*Work instructions*.
Copy the following items verbatim, every line as it appears.

*Material provided*.

________

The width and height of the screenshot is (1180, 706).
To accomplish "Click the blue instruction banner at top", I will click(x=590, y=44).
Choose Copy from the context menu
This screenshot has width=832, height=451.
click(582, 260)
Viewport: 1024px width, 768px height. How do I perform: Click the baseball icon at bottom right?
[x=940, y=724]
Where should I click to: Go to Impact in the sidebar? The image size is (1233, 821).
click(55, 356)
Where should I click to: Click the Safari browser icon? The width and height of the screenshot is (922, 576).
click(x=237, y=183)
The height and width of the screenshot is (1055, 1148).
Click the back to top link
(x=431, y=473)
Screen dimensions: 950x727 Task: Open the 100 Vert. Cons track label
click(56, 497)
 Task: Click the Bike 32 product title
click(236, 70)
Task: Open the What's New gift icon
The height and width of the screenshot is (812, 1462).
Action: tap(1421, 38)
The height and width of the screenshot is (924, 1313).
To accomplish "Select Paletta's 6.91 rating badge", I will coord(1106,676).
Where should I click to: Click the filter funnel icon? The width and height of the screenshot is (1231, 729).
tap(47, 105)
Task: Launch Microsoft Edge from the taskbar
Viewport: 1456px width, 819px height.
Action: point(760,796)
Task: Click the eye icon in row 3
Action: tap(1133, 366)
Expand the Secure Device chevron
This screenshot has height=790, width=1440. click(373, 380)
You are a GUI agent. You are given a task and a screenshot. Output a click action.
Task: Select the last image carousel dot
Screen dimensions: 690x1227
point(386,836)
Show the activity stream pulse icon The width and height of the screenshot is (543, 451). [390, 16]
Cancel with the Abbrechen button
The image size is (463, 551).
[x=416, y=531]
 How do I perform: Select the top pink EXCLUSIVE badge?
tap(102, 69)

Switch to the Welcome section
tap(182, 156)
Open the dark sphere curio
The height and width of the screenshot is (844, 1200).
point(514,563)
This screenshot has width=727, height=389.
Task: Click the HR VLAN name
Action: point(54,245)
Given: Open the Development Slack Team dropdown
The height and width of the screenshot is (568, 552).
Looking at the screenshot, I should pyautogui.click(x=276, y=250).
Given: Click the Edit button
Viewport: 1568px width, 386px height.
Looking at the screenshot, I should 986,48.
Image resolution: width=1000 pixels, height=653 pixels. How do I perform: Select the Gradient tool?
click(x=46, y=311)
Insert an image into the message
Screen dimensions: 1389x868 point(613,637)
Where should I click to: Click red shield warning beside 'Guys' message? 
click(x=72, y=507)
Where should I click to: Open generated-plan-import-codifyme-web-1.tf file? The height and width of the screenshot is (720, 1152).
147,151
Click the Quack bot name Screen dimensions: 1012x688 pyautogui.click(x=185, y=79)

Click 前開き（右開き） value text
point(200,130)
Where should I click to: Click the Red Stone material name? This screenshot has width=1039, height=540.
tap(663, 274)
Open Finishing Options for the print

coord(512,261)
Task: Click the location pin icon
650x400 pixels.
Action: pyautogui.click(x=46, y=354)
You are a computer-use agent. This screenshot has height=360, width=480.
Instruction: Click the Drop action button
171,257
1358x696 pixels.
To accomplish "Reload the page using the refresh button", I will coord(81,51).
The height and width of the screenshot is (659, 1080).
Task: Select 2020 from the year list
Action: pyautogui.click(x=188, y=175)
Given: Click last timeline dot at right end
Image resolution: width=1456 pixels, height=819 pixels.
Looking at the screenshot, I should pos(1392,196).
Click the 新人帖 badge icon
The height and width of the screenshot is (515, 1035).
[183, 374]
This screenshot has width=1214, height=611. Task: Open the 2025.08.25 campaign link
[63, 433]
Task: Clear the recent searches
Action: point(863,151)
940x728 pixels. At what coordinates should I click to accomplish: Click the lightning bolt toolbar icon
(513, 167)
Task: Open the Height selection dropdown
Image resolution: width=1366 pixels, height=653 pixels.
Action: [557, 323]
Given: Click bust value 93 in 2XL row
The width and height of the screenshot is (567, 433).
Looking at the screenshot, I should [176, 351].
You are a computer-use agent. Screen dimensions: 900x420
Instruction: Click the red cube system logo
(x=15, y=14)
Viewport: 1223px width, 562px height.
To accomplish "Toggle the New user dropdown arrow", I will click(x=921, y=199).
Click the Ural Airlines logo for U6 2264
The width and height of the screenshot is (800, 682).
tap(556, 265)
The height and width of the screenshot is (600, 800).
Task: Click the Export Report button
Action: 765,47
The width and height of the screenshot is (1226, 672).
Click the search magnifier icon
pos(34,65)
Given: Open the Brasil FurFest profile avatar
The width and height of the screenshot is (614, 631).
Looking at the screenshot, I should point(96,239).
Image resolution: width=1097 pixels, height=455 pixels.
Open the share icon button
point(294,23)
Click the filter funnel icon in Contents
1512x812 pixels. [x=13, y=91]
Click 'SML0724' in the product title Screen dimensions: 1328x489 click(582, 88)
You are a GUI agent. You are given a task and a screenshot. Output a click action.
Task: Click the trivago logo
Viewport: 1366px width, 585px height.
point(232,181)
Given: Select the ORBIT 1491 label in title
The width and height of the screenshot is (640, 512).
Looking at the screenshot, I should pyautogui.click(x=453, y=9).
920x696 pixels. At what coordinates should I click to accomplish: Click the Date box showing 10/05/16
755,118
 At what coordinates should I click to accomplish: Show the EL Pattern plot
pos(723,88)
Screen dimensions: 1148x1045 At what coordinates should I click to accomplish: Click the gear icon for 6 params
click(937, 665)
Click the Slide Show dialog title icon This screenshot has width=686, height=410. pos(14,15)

________

*Reply to the exercise*.
The width and height of the screenshot is (1180, 706).
To accomplish "Click the blue instruction banner at top", I will click(x=590, y=44).
Choose Copy from the context menu
This screenshot has width=832, height=451.
click(582, 260)
Viewport: 1024px width, 768px height. How do I perform: Click the baseball icon at bottom right?
[x=940, y=724]
Where should I click to: Go to Impact in the sidebar? The image size is (1233, 821).
click(55, 356)
Where should I click to: Click the Safari browser icon? The width and height of the screenshot is (922, 576).
click(x=237, y=183)
The height and width of the screenshot is (1055, 1148).
Click the back to top link
(x=431, y=473)
Screen dimensions: 950x727 Task: Open the 100 Vert. Cons track label
click(56, 497)
 Task: Click the Bike 32 product title
click(236, 70)
Task: Open the What's New gift icon
The height and width of the screenshot is (812, 1462).
Action: tap(1421, 38)
The height and width of the screenshot is (924, 1313).
To accomplish "Select Paletta's 6.91 rating badge", I will coord(1106,676).
Where should I click to: Click the filter funnel icon? The width and height of the screenshot is (1231, 729).
tap(47, 105)
Task: Launch Microsoft Edge from the taskbar
Viewport: 1456px width, 819px height.
Action: point(760,796)
Task: Click the eye icon in row 3
Action: tap(1133, 366)
Expand the Secure Device chevron
This screenshot has height=790, width=1440. click(373, 380)
You are a GUI agent. You are given a task and a screenshot. Output a click action.
Task: Select the last image carousel dot
Screen dimensions: 690x1227
point(386,836)
Show the activity stream pulse icon The width and height of the screenshot is (543, 451). [390, 16]
Cancel with the Abbrechen button
The image size is (463, 551).
[x=416, y=531]
 How do I perform: Select the top pink EXCLUSIVE badge?
tap(102, 69)

Switch to the Welcome section
tap(182, 156)
Open the dark sphere curio
The height and width of the screenshot is (844, 1200).
point(514,563)
This screenshot has width=727, height=389.
Task: Click the HR VLAN name
Action: point(54,245)
Given: Open the Development Slack Team dropdown
The height and width of the screenshot is (568, 552).
Looking at the screenshot, I should pyautogui.click(x=276, y=250).
Given: Click the Edit button
Viewport: 1568px width, 386px height.
Looking at the screenshot, I should 986,48.
Image resolution: width=1000 pixels, height=653 pixels. How do I perform: Select the Gradient tool?
click(x=46, y=311)
Insert an image into the message
Screen dimensions: 1389x868 point(613,637)
Where should I click to: Click red shield warning beside 'Guys' message? 
click(x=72, y=507)
Where should I click to: Open generated-plan-import-codifyme-web-1.tf file? The height and width of the screenshot is (720, 1152).
147,151
Click the Quack bot name Screen dimensions: 1012x688 pyautogui.click(x=185, y=79)

Click 前開き（右開き） value text
point(200,130)
Where should I click to: Click the Red Stone material name? This screenshot has width=1039, height=540.
tap(663, 274)
Open Finishing Options for the print

coord(512,261)
Task: Click the location pin icon
650x400 pixels.
Action: pyautogui.click(x=46, y=354)
You are a computer-use agent. This screenshot has height=360, width=480.
Instruction: Click the Drop action button
171,257
1358x696 pixels.
To accomplish "Reload the page using the refresh button", I will coord(81,51).
The height and width of the screenshot is (659, 1080).
Task: Select 2020 from the year list
Action: pyautogui.click(x=188, y=175)
Given: Click last timeline dot at right end
Image resolution: width=1456 pixels, height=819 pixels.
Looking at the screenshot, I should pos(1392,196).
Click the 新人帖 badge icon
The height and width of the screenshot is (515, 1035).
[183, 374]
This screenshot has width=1214, height=611. Task: Open the 2025.08.25 campaign link
[63, 433]
Task: Clear the recent searches
Action: point(863,151)
940x728 pixels. At what coordinates should I click to accomplish: Click the lightning bolt toolbar icon
(513, 167)
Task: Open the Height selection dropdown
Image resolution: width=1366 pixels, height=653 pixels.
Action: [557, 323]
Given: Click bust value 93 in 2XL row
The width and height of the screenshot is (567, 433).
Looking at the screenshot, I should [176, 351].
You are a computer-use agent. Screen dimensions: 900x420
Instruction: Click the red cube system logo
(x=15, y=14)
Viewport: 1223px width, 562px height.
To accomplish "Toggle the New user dropdown arrow", I will click(x=921, y=199).
Click the Ural Airlines logo for U6 2264
The width and height of the screenshot is (800, 682).
tap(556, 265)
The height and width of the screenshot is (600, 800).
Task: Click the Export Report button
Action: 765,47
The width and height of the screenshot is (1226, 672).
Click the search magnifier icon
pos(34,65)
Given: Open the Brasil FurFest profile avatar
The width and height of the screenshot is (614, 631).
Looking at the screenshot, I should point(96,239).
Image resolution: width=1097 pixels, height=455 pixels.
Open the share icon button
point(294,23)
Click the filter funnel icon in Contents
1512x812 pixels. [x=13, y=91]
Click 'SML0724' in the product title Screen dimensions: 1328x489 click(582, 88)
You are a GUI agent. You are given a task and a screenshot. Output a click action.
Task: Click the trivago logo
Viewport: 1366px width, 585px height.
point(232,181)
Given: Select the ORBIT 1491 label in title
The width and height of the screenshot is (640, 512).
Looking at the screenshot, I should pyautogui.click(x=453, y=9).
920x696 pixels. At what coordinates should I click to accomplish: Click the Date box showing 10/05/16
755,118
 At what coordinates should I click to accomplish: Show the EL Pattern plot
pos(723,88)
Screen dimensions: 1148x1045 At what coordinates should I click to accomplish: Click the gear icon for 6 params
click(937, 665)
Click the Slide Show dialog title icon This screenshot has width=686, height=410. pos(14,15)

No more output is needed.